/NetApp-Hadoop-NFS-Connector

This projects provides a NFSv3 connector for Hadoop. Using the connector, Apache Hadoop and Apache Spark can use NFSv3 server as their storage backend.

Primary LanguageJava

NetApp-Hadoop-NFS-Connector

This site is obsolete. Please use NetApp FAS NFSConnector product from now.netapp.com

Overview

The Hadoop NFS Connector allows Apache Hadoop (2.2+) and Apache Spark (1.2+) to use a NFSv3 storage server as a storage endpoint. The NFS Connector supports two modes: (1) secondary filesystem - where Hadoop/Spark runs using HDFS as its primary storage and can use NFS as a second storage endpoint, and (2) primary filesystem - where Hadoop/Spark runs entirely on a NFSv3 storage server.

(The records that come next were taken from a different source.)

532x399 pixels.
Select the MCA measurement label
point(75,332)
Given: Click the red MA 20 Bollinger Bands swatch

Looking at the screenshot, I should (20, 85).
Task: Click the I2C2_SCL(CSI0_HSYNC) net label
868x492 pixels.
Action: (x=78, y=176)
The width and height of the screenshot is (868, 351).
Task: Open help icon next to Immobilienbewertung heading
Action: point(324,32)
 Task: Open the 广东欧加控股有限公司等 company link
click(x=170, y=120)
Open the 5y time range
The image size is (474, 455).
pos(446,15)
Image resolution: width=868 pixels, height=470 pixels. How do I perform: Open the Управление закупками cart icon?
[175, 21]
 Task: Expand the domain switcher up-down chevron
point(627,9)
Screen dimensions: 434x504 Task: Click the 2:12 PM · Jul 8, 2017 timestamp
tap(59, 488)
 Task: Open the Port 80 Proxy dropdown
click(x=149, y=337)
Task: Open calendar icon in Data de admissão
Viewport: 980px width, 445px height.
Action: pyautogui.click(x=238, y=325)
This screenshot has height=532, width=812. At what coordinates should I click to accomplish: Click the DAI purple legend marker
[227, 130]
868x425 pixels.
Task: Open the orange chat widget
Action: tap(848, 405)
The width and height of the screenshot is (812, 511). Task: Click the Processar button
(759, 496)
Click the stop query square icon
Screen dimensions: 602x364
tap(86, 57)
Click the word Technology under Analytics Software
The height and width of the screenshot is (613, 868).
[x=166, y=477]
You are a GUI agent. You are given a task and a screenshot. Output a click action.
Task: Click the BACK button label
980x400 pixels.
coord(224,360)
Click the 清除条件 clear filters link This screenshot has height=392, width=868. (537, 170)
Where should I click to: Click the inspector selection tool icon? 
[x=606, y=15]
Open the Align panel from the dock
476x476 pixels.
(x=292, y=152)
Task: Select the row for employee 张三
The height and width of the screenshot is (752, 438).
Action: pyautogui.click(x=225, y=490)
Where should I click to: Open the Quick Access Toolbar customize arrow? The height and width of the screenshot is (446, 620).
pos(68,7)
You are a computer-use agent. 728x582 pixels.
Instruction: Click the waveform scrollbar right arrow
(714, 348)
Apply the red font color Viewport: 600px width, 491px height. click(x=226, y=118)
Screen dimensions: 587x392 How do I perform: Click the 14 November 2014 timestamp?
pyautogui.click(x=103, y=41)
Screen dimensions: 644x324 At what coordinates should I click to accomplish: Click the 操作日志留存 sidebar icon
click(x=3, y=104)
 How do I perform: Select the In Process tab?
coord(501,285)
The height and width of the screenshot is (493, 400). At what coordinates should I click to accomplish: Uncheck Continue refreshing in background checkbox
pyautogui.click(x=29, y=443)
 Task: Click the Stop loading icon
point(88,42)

The code is written in a way such that existing applications do not have to change. All one has to do is to copy the connector jar into the lib/ directory of Hadoop/Spark. Then, modify core-site.xml to provide the necessary details.

NOTE: The code is in beta. We would love for you to try it out and give us feedback.

This is the first release and it does the following:

  • Connects to a NFSv3 storage server supporting AUTH_NONE or AUTH_SYS authentication method.
  • Works with Apache Hadoop (vanilla) 2.2 or newer, Hortonworks HDP 2.2 or newer
  • Supports all operations defined by the Hadoop FileSystem interface.
  • Pipelines the READ/WRITE requests to utilize the underlying network (works fine with 1GbE and 10GbE networks)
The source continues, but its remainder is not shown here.